Sports

BCS falls short, but dream of winning state boys basketball title remains alive

LAKELAND

Bradenton Christian saw what it wants to be.

It was a painful view, but if you aspire to live among the elite things tend go that way. Grandview is elite -- arguably the best boys basketball team in the state regardless of classifications. The Pride's 87-63 romp over BCS in the Class 2A state championship game Wednesday night proved it.

BCS is a good basketball team and doesn't scare easily, an attitude handed down from Panthers head coach Scott Townsend. In so many ways they are one and the same.

Townsend and the Panthers have made great strides with their program, but that last step is usually the toughest.

Grandview used its press intermittently and that was more disruptive than if the Pride had applied constant pressure.

"They threw it real quick on us and it worked to their benefit and it caught of us off guard and hats off to them," Townsend said.

It was if everything went downhill in a flash. One minute BCS was running the floor making baskets and you could feel the adrenalin. But eventually chaos erupted for the Panthers.

The numbers tell this story. Grandview shot 12-22 from 3-point range and 30-57 over

all. The Panthers were 5-19 from beyond the arc and 22-54 overall.

The pressure was excruciating for the Panthers. They turned the ball over 19 times as Grandview came up with 16 steals. BCS had three steals and caused eight turnovers.

"We are usually pretty good against the press, but we started rushing things and got out of our rotation," Townsend said. "They are a heck of a team. They move the ball better than any team I've seen and shoot lights out."

Give BCS credit. The Panthers kept fighting, but Grandview has a way of ripping out the heart of an opponent, which is why it hasn't lost this season. The Panthers never lost their heart. They just ran out of time and a few inches on the glass.

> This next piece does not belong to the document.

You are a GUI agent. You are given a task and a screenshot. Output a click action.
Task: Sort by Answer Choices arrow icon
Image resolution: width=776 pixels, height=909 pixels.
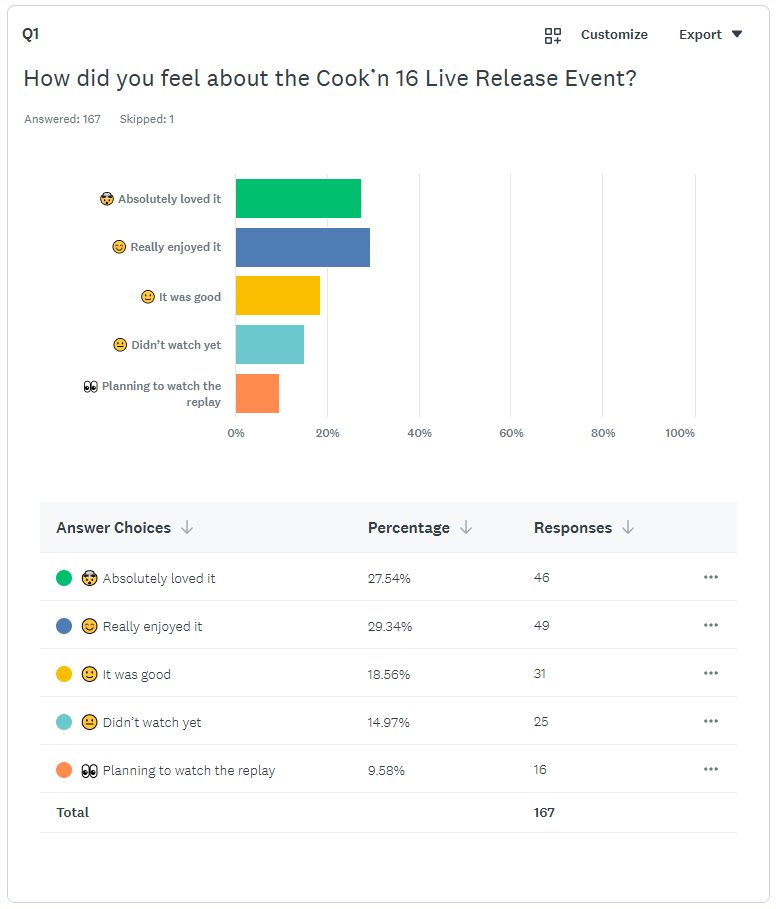click(187, 528)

Grandview did to BCS the BCS had been doing to most opponents all season. The Pride's offense was running at warp speed and defense was swarming like locusts.

This loss should not diminish what BCS achieved. Though the Panthers lose their six top players to graduation, that doesn't scare Townsend just the way it didn't five years ago when the took over from Dave Magley, who coached BCS to four Final Fours.

"We are just going to rebuild. We've got young guys and, hopefully, this will get a lot of them hungry," Townsend said. "We are just going to get back in the gym and get back to work. We have some key pieces coming back. We will be alright."

Some have said the joy is in the journey more than the final goal. BCS might disagree, but the Panthers had quite a ride with this group of seniors.

Manatee and Sarasota Counties have had only two state boys basketball champions; Southeast and Booker and this year BCS was one of only two teams from those counties to qualify for the boys state Final Four.

Townsend is relentless. He went one-and-done four straight years until making it to this year's state title game.

Now it starts again. Rebuild, work and dream.

"I am a student of the game. Getting here is a great learning experience and I am soaking in everything," Townsend said. "We will be back here. The difference with this team was maturity. They believed in and bought into the process."

Alan Dell, Herald sports columnist/writer, can be reached at 941-745-7056. Follow him on Twitter @ADellSports

This story was originally published February 24, 2016 at 12:00 AM with the headline "BCS falls short, but dream of winning state boys basketball title remains alive ."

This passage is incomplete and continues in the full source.